What the Marin Institute is applauding, and promoting, is Gov. Schwarzenegger’s new nickel per drink tax on beer, wine and spirits, expected to raise more than $878 million over 2009 to “help reduce the state's budget shortfall while providing critical support to programs that reduce alcohol-related problems,” according to The Institute’s self-congratulatory press release.
That this self-styled “alcohol industry watchdog” is celebrating the new tax is no surprise, but the scary part is that they want to expand the base to include every state in the union. From a quick follow-up Marin Institute release:
"A nickel a drink -- It's the change we need to fix budgets around the nation," said Bruce Lee Livingston, executive director of Marin Institute, the California-based alcohol industry watchdog. "The largest states, such as New York and Florida can avoid cutting essential programs through long-overdue alcohol tax increases," Livingston added. California's proposal accomplishes exactly that.
Now, I’m not one of those no-tax loonies who thinks that we should all live in some sort of anarchic, self-reliant utopia – I believe that government provides much-needed social services for which we should all, as a community, pay. But that’s precisely my point: We should ALL pay. Not just you or me, not just the drinkers, not just the smokers; all of us.
The specious argument always trotted out by anti-alcohol forces like The Marin Institute is that the negative effects of alcohol create a social expense for which drinkers should pay, hence the reference to “alcohol-related problems” above. But obesity and pollution are also a financial drain on society, arguably much more so than drinking, so where are the fatty food and smog taxes? Why don’t we tax donuts and SUVs, for instance? Burgers and the charcoal-fired grills they’re cooked on? And so on.
I admit that some people abuse alcohol and in so doing become a drain on the system, or drink irresponsibly and cause accidents, property damage, personal injury or even death, but they are a small percentage of drinkers as compared to the rest of us. And I’ve yet to hear a convincing argument as to why I should pay for their mistakes, or you should help balance the state budget when your teetotalling neighbor gets a free ride.
As most aficionados of great beer will know, The Lost Abbey is a brewery producing some fairly extraordinary ales out of San Marcos, California. I’ve written about the operations beers before, as have many, many others, primarily in a favorable light. And that should be the beginning, middle and end of the story.
But thanks to an extremist pastor in Worthington, Minnesota, we now know that brewer/brewery owner Tomme Arthur isn’t just making tasty beer in southern California, he’s also doing the work of the devil. Don’t believe me? Listen to Rev.

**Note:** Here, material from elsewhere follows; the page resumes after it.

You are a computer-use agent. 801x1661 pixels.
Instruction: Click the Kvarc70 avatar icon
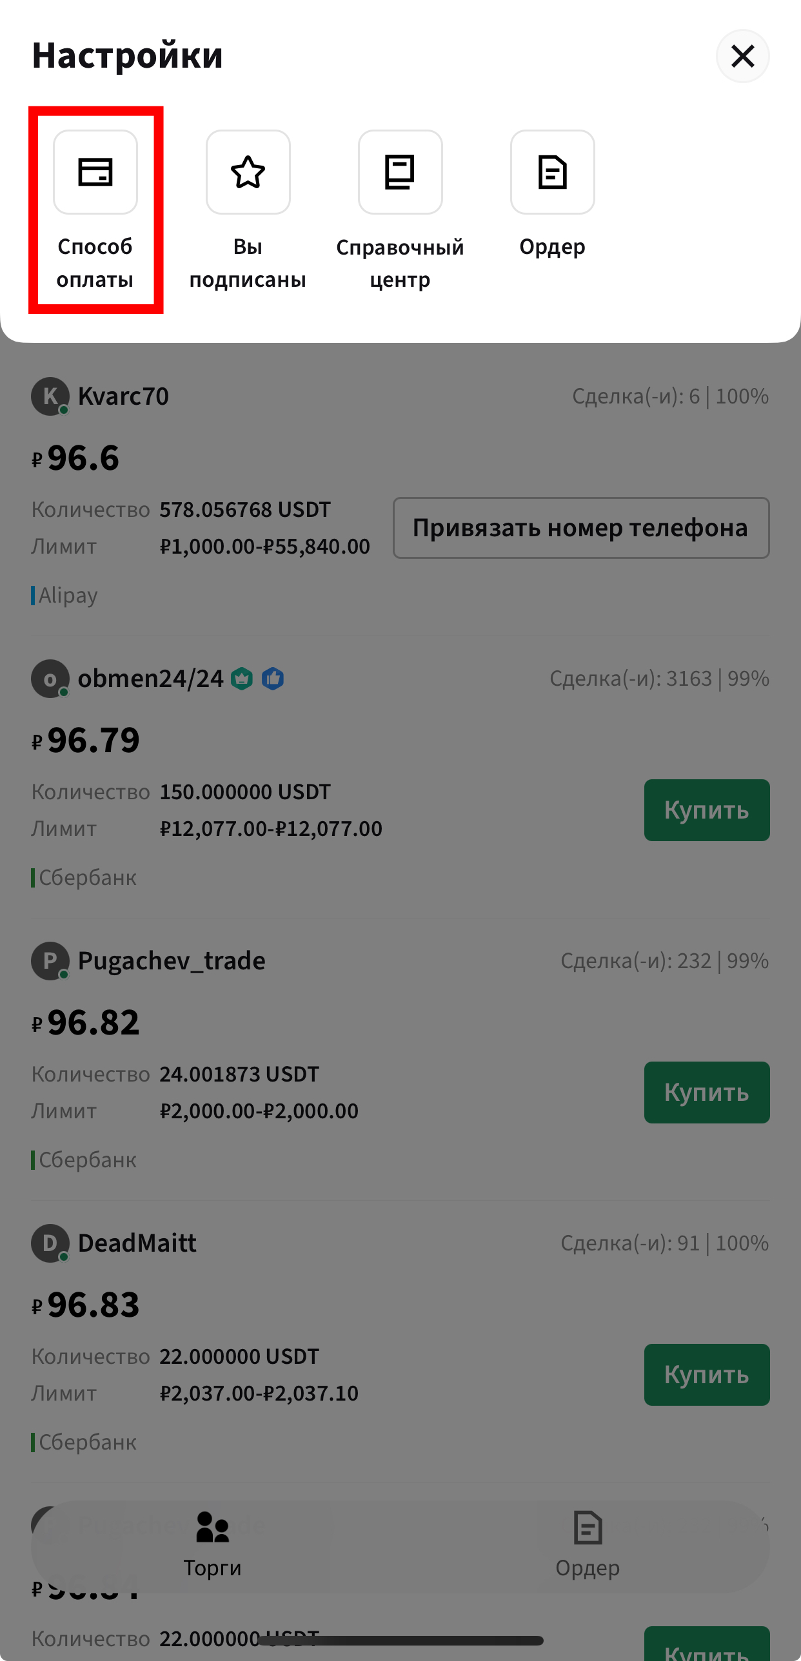[50, 396]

Jim Sickmeyer, Pastor of the Worthington Baptist Temple, as per his letter to the editor in the Daily Globe newspaper:
I’m sure that I, nor my Church that I pastor, are the only ones appalled by the recent article in the Globe entitled God & Beer (Thursday, October 23, 2008). The Lost Abbey, the featured business, may have been a hit at the Great American Beer Festival but that should have been all the notoriety that blasphemous business should have received. God says in His word that, “Wine is a mocker, strong drink is raging: and whosoever is deceived thereby is not wise.” Proverbs 20:1 Then there is this verse as well, “Woe unto him that giveth his neighbor drink, that puttest the bottle to him, and makest him drunken also...” Habakkuk 2:15.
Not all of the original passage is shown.